Monday February 27, 2017
The Oscars: Everyone's Getting It Wrong About Who Got It Wrong
“There's a mistake. 'Moonlight,' you guys won best picture.”
I admit it: I thought he was milking it.
I like presenters who get right down to it. “And the Oscar goes to Vinny for that piece of shit, 'Mad Max.'” Boom. Over, done. Don't hold the stage when the stage isn't yours; when we're all there for someone and something else.
But Warren Beatty seemed to be doing just that. The best picture winners were all announced, he opened the envelope, looked at the card, then looked back in the envelope. The fuck? He got some laughs for that. “Just announce it already,” I thought. He looked over at Faye Dunaway, his costar for “Bonnie and Clyde,” which was released 50 years ago and heralded a new (and shortlived) era in Hollywood, which was what the Academy of Motion Picture Arts & Sciences was honoring last night, Feb. 26, 2017, by having these two former big, big stars present the Oscar for best picture. But even as Beatty looked at her, Dunaway seemed impatient. He tried to right the ship. “And the Academy Award ... for best picture ...” Then he stopped again. She moved forward, as if to say, “Say it already!” and he shot her a look. No, not her. If you watch it again, he shot a look to the sides, to the wings of the stage, as if to say, “Is anyone going to help me here?”
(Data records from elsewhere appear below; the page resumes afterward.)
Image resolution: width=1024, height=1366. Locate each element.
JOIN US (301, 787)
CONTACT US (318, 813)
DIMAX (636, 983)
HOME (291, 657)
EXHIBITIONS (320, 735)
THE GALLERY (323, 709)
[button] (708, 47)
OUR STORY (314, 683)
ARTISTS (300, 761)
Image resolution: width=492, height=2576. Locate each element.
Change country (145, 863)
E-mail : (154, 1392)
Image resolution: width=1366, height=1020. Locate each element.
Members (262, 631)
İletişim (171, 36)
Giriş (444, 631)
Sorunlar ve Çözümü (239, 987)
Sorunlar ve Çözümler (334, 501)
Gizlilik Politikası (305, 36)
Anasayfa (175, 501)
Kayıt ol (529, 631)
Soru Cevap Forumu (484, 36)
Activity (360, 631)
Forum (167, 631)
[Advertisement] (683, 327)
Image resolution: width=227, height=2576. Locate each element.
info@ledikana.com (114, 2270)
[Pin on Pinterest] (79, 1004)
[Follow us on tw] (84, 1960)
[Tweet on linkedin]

Think about that. It's an unprecedented moment for anyone presenting at the Academy Awards. You're about to announce the most presitigious film award of the year and you know they've given you the wrong card. The card in your hand says, “Emma Stone, La La Land.” It's the card for best actress, which has already been announced. Apparently they have two envelopes for each award, one for either wing of the stage, and somehow Beatty wound up with the best actress envelope/card.
That's the real story. How did he wind up with the wrong card? Who gave it to him? Who wasn't paying attention? (UPDATE: The answer appears to be Brian Cullinan of PriceWaterhouseCooper.)
Nevertheless, it wound up in his hand. And he knew. And that's what that cutting look backstage meant. But he saw no help there. And everyone in front of him and around the world was impatient. Everyone, like me, thought the old man was milking it; that he was in his dotage and wanted the attention.
I think in his younger days Beatty would've said something. He would've announced, “We got the wrong card. Can someone give us the card for best picture, please?” Straightforward. He might’ve made a joke about it. “Emma Stone is great but she's hardly best picture.” But he's older now, a month from turning 80 years old, and he didn't quite know what to do. Backstage wasn’t helping. So he showed Faye Dunaway the card—probably to show her that it was effed up—and she simply read the bottom part. She announced “La La Land.” The orchestra played, and the producers, etc., got up in their finery and made their way to the stage. Like normal.
Meanwhile, Beatty had a slightly sick look on his face. Like he was trapped in a nightmare from which he couldn't wake.
The straightforwardness had to come from producer Jordan Horowitz, who was the first to thank everyone for the Oscar for best picture, and who, amid other speeches, realized the error. He came forward and said the following:
“I'm sorry, no. There's a mistake. 'Moonlight,' you guys won best picture.”
I love the “you guys.” Makes it sound like it’s a little league game or something.
The calm straightforwardness with which he said all of this made it seem even more surreal, but I love Horowitz's thoughts about it this morning to CNN:
“Hey, I won the Oscar for best picture. I got to thank my wife and kids. And then I got to present the Oscar for best picture. Not many people can say that.”
I would say zero other people can say that. He’s the first person in history to both present and accept the Oscar for best picture in the same evening. Good future Oscar trivia question.
Normally I would’ve liked this twist ending if but for the following reasons:
- It was a good show. Jimmy Kimmel was a great host. And all of that is forgotten now. No one’s mentioning it. Shame. He should be asked back.
- There’s already conspiracy theorists out there thinking the old Hollywood guard was trying to deny this black LGBTQ movie its rightful place in Oscar history. #envelopegate is currently trending on Twitter. Good god, people, go back to the moon landing or something.
- Beatty’s getting blamed for it. The one guy who knew it was wrong; the one who didn’t announce. It’s being called “The Warren Beatty Oscar screw-up.” Variety tweeted “Warren Beatty makes mistake.” Etc. etc.
Here's one of those tweets:
That’ll never go away, by the way. That will always be there. People will always get it wrong about who got it wrong. They'll crow about it.
The moment: Beatty looks angrily backstage for help, receives none.